#### THE TASK
Restate word for word the entries below, starting with the line with "Click the 屏幕预览 thumbnail image" and continuing through the line with "Task: Click the Payer Information heading". Include both of those lines and no others.

#### PROVIDED DATA
-- Opening Marker --
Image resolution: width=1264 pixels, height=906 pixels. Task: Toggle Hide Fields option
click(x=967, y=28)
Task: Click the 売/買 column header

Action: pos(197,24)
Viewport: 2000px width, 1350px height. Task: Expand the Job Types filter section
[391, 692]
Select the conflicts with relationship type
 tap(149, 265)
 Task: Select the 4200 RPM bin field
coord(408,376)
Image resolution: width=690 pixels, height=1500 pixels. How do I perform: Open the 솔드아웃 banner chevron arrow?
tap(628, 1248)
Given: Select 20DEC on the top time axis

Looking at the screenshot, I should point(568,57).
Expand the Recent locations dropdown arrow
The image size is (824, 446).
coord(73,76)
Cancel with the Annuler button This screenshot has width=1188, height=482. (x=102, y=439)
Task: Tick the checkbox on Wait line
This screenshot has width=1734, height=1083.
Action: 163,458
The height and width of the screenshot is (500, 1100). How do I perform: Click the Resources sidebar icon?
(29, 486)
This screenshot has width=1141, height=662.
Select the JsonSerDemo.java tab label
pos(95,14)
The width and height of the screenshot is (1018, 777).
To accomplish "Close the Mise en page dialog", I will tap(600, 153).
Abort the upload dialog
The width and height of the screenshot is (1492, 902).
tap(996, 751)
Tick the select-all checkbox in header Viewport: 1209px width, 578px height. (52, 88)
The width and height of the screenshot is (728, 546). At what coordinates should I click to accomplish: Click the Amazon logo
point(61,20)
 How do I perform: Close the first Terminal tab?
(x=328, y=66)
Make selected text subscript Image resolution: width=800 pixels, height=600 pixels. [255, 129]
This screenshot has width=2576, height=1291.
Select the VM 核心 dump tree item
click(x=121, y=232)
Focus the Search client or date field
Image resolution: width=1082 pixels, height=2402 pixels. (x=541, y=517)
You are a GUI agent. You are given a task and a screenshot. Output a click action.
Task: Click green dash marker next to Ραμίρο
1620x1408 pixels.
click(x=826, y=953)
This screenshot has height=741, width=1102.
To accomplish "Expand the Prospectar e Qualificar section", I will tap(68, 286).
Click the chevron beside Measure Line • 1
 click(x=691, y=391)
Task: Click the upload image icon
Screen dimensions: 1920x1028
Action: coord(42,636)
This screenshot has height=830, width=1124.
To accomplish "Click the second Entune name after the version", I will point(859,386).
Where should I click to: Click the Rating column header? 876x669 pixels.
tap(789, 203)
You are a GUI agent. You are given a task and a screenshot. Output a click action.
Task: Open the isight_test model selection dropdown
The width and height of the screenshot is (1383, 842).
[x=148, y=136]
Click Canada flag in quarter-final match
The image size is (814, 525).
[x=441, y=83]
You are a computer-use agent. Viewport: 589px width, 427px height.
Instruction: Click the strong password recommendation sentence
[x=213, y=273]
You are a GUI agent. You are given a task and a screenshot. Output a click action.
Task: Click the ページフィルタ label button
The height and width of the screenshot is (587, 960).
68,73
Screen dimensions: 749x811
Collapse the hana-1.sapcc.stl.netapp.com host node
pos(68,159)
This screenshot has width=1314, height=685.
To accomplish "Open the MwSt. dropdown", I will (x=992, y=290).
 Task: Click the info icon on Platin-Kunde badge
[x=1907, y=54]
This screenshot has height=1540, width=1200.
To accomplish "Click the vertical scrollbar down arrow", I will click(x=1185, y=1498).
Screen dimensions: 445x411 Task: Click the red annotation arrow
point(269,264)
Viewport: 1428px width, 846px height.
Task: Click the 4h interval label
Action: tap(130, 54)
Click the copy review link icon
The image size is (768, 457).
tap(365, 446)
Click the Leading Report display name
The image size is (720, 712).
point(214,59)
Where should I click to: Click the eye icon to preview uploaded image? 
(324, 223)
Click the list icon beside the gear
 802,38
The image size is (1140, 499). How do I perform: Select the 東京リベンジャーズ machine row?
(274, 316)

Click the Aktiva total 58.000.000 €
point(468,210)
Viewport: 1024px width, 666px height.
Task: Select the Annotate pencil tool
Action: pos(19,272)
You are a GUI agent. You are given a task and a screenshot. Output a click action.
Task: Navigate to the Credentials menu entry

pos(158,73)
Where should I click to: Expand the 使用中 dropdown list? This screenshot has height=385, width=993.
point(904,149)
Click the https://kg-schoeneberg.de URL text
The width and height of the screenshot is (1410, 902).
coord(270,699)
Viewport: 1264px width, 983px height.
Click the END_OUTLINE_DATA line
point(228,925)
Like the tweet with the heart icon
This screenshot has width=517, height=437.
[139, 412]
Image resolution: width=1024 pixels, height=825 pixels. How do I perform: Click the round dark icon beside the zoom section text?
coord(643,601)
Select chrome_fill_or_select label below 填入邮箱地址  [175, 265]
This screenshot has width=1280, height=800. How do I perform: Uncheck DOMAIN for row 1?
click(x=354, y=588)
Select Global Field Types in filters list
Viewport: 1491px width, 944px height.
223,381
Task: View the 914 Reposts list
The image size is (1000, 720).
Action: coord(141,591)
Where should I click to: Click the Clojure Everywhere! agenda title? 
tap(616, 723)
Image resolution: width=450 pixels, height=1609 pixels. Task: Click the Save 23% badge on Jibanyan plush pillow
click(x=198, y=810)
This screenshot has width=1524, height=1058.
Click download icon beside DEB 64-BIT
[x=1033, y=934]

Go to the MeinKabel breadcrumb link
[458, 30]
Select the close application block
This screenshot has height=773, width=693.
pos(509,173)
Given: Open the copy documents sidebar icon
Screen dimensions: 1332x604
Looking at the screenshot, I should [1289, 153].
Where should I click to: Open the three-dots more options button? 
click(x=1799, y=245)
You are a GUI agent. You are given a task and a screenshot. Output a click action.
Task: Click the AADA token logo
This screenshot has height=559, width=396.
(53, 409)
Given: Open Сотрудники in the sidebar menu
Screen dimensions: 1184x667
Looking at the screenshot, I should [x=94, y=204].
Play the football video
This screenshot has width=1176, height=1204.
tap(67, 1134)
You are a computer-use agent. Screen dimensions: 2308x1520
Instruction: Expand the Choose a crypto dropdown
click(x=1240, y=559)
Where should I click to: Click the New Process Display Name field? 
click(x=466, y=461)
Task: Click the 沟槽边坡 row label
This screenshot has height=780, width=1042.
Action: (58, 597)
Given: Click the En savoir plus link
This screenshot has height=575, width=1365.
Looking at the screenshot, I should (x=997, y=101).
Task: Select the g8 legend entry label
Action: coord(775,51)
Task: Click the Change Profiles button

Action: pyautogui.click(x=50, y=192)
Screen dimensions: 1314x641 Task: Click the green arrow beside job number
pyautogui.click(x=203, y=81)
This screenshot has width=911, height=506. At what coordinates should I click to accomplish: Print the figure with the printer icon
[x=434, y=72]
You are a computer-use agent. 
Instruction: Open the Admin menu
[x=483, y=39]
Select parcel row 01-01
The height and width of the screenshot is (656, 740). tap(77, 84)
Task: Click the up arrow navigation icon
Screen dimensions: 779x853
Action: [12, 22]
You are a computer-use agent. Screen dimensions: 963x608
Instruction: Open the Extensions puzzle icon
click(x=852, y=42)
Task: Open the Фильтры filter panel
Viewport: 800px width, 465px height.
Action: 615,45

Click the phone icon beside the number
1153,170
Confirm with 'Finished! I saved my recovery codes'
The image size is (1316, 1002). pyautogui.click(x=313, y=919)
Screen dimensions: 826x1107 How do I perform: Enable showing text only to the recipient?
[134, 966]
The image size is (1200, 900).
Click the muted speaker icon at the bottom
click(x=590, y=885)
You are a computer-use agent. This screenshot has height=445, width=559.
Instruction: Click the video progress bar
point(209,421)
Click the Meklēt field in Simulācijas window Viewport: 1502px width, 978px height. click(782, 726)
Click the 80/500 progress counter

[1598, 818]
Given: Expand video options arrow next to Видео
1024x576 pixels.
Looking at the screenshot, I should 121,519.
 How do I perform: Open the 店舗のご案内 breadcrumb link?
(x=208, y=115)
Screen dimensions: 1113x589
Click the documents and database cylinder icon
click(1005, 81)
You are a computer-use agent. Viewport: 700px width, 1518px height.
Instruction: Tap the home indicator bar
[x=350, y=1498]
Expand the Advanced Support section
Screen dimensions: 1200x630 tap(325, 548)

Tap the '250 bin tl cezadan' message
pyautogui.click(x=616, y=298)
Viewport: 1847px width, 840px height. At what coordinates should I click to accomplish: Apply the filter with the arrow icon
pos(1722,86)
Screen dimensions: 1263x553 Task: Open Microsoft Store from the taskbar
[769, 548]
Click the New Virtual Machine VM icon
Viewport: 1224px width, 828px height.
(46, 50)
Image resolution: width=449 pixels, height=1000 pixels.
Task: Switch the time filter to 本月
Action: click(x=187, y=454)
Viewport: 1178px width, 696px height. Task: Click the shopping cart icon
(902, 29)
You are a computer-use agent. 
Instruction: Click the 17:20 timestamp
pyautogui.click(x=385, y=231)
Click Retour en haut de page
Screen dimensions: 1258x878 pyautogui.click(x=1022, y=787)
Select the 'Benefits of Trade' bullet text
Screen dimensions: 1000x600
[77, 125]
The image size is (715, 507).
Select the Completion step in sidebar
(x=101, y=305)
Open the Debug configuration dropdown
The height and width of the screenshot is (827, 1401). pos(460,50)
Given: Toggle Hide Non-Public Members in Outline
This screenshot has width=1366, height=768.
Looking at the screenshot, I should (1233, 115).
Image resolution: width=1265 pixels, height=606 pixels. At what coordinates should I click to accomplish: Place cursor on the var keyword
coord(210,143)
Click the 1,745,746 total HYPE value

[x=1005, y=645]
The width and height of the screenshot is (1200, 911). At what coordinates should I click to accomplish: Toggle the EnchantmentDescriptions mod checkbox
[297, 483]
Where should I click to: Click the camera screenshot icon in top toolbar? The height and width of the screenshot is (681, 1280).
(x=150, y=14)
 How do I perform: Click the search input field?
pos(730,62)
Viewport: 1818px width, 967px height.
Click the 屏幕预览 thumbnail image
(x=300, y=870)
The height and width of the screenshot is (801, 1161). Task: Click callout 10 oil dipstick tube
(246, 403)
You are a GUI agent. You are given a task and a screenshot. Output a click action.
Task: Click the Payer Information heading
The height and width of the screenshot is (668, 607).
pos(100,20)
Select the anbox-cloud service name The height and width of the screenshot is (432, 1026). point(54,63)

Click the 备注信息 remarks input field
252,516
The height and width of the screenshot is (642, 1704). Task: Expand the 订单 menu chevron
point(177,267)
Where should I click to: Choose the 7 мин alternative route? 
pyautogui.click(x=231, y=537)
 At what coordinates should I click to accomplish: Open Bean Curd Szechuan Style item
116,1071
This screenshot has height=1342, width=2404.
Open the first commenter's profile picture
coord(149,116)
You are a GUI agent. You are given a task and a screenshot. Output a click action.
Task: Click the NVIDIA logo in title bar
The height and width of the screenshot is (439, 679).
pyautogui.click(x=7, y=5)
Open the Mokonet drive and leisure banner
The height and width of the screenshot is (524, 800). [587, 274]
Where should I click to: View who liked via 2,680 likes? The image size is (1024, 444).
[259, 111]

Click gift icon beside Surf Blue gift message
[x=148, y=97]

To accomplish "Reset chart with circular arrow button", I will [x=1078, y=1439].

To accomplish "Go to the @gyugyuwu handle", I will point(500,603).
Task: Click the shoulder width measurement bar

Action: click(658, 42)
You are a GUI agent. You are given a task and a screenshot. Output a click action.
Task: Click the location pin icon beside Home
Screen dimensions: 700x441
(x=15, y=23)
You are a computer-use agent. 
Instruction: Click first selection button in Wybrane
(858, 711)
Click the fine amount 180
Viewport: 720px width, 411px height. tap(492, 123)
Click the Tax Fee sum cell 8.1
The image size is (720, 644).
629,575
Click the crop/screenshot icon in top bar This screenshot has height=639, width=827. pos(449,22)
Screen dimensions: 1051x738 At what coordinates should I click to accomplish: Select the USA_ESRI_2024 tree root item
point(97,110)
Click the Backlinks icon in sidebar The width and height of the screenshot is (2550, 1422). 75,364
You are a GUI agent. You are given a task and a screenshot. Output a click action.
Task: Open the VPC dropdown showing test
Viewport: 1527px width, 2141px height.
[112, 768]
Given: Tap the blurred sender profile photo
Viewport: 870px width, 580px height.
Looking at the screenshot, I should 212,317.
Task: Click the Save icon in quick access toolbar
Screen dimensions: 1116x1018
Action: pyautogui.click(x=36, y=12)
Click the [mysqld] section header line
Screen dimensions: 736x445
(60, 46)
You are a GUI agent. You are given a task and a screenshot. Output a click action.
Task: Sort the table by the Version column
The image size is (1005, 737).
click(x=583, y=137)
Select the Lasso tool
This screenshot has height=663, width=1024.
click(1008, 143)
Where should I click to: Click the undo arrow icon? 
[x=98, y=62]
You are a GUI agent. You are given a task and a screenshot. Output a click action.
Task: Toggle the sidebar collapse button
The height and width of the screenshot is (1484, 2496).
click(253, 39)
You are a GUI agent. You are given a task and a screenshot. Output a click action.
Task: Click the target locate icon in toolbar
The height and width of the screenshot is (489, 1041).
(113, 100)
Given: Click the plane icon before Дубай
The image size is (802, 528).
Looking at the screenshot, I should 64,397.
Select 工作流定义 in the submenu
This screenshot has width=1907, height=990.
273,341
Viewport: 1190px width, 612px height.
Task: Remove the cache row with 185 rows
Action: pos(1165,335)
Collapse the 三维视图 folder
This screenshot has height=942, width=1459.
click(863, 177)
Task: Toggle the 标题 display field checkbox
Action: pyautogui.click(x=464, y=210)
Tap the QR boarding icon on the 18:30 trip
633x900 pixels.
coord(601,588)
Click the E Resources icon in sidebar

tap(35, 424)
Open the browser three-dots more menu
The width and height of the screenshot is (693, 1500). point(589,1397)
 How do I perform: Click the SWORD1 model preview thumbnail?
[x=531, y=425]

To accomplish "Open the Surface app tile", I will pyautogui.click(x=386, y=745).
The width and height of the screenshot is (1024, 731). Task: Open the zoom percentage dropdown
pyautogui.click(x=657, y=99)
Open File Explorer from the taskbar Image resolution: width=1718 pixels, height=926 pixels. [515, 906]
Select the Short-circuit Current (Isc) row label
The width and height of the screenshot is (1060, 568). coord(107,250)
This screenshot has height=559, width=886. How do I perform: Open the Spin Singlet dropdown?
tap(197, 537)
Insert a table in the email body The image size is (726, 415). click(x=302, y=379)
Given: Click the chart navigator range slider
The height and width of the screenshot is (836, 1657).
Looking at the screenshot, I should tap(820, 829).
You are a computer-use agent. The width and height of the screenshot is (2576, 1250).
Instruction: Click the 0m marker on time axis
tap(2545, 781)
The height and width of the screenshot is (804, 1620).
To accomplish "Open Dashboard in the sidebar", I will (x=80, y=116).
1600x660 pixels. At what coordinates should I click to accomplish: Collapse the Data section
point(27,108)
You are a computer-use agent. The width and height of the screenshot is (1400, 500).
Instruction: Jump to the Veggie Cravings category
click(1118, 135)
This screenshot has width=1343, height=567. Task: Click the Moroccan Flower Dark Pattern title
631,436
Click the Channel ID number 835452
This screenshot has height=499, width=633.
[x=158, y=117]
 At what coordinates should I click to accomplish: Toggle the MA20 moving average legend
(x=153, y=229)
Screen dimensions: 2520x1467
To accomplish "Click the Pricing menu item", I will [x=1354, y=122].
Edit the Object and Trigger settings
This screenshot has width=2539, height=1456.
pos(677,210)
-- Closing Marker --
#### ANSWER BOX
Click the 屏幕预览 thumbnail image
(x=300, y=870)
The height and width of the screenshot is (801, 1161). Task: Click callout 10 oil dipstick tube
(246, 403)
You are a GUI agent. You are given a task and a screenshot. Output a click action.
Task: Click the Payer Information heading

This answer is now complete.